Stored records
Segment Open
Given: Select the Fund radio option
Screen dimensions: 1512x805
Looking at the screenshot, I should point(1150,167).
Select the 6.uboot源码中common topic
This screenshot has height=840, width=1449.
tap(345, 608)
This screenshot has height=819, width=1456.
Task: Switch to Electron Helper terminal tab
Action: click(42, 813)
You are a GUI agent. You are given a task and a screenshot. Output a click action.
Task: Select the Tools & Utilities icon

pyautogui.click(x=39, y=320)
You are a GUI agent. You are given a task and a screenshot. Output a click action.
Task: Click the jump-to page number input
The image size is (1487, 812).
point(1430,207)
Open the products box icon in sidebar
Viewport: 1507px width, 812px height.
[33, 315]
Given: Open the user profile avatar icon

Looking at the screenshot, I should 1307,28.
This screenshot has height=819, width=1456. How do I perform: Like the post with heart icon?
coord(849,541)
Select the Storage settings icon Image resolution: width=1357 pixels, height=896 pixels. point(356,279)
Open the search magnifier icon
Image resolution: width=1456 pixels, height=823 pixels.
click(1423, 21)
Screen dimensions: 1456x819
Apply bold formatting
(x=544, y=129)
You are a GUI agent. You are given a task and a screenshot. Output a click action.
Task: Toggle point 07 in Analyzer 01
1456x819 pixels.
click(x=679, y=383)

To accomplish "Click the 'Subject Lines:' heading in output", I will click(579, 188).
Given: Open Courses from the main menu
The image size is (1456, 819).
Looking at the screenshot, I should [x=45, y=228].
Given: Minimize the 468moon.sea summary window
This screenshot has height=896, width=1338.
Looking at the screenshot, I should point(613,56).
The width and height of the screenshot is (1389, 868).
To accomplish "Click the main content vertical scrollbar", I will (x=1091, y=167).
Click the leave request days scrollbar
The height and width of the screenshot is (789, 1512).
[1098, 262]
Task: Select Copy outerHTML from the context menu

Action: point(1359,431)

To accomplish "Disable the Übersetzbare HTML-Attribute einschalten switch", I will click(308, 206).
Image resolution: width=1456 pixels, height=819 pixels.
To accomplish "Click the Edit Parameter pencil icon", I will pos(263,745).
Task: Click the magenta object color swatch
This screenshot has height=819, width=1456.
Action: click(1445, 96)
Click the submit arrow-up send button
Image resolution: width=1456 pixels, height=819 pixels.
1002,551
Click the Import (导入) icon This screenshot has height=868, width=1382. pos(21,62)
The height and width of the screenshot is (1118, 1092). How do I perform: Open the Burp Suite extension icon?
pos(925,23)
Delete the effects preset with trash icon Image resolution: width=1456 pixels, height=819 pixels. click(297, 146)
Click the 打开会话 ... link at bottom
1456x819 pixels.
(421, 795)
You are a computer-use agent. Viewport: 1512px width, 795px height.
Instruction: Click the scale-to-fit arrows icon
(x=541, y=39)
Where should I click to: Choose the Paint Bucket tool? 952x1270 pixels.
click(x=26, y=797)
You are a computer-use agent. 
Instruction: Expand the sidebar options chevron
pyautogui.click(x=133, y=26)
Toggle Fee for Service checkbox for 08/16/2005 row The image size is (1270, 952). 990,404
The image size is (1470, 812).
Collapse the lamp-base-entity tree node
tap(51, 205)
Segment Closed
PROBLEM TO WORK ON »
Set down each entry exactly as it appears above.

EXERCISE ANSWER »
Given: Select the Fund radio option
Screen dimensions: 1512x805
Looking at the screenshot, I should point(1150,167).
Select the 6.uboot源码中common topic
This screenshot has height=840, width=1449.
tap(345, 608)
This screenshot has height=819, width=1456.
Task: Switch to Electron Helper terminal tab
Action: click(42, 813)
You are a GUI agent. You are given a task and a screenshot. Output a click action.
Task: Select the Tools & Utilities icon

pyautogui.click(x=39, y=320)
You are a GUI agent. You are given a task and a screenshot. Output a click action.
Task: Click the jump-to page number input
The image size is (1487, 812).
point(1430,207)
Open the products box icon in sidebar
Viewport: 1507px width, 812px height.
[33, 315]
Given: Open the user profile avatar icon

Looking at the screenshot, I should 1307,28.
This screenshot has height=819, width=1456. How do I perform: Like the post with heart icon?
coord(849,541)
Select the Storage settings icon Image resolution: width=1357 pixels, height=896 pixels. point(356,279)
Open the search magnifier icon
Image resolution: width=1456 pixels, height=823 pixels.
click(1423, 21)
Screen dimensions: 1456x819
Apply bold formatting
(x=544, y=129)
You are a GUI agent. You are given a task and a screenshot. Output a click action.
Task: Toggle point 07 in Analyzer 01
1456x819 pixels.
click(x=679, y=383)

To accomplish "Click the 'Subject Lines:' heading in output", I will click(579, 188).
Given: Open Courses from the main menu
The image size is (1456, 819).
Looking at the screenshot, I should [x=45, y=228].
Given: Minimize the 468moon.sea summary window
This screenshot has height=896, width=1338.
Looking at the screenshot, I should point(613,56).
The width and height of the screenshot is (1389, 868).
To accomplish "Click the main content vertical scrollbar", I will (x=1091, y=167).
Click the leave request days scrollbar
The height and width of the screenshot is (789, 1512).
[1098, 262]
Task: Select Copy outerHTML from the context menu

Action: point(1359,431)

To accomplish "Disable the Übersetzbare HTML-Attribute einschalten switch", I will click(308, 206).
Image resolution: width=1456 pixels, height=819 pixels.
To accomplish "Click the Edit Parameter pencil icon", I will pos(263,745).
Task: Click the magenta object color swatch
This screenshot has height=819, width=1456.
Action: click(1445, 96)
Click the submit arrow-up send button
Image resolution: width=1456 pixels, height=819 pixels.
1002,551
Click the Import (导入) icon This screenshot has height=868, width=1382. pos(21,62)
The height and width of the screenshot is (1118, 1092). How do I perform: Open the Burp Suite extension icon?
pos(925,23)
Delete the effects preset with trash icon Image resolution: width=1456 pixels, height=819 pixels. click(297, 146)
Click the 打开会话 ... link at bottom
1456x819 pixels.
(421, 795)
You are a computer-use agent. Viewport: 1512px width, 795px height.
Instruction: Click the scale-to-fit arrows icon
(x=541, y=39)
Where should I click to: Choose the Paint Bucket tool? 952x1270 pixels.
click(x=26, y=797)
You are a computer-use agent. 
Instruction: Expand the sidebar options chevron
pyautogui.click(x=133, y=26)
Toggle Fee for Service checkbox for 08/16/2005 row The image size is (1270, 952). 990,404
The image size is (1470, 812).
Collapse the lamp-base-entity tree node
tap(51, 205)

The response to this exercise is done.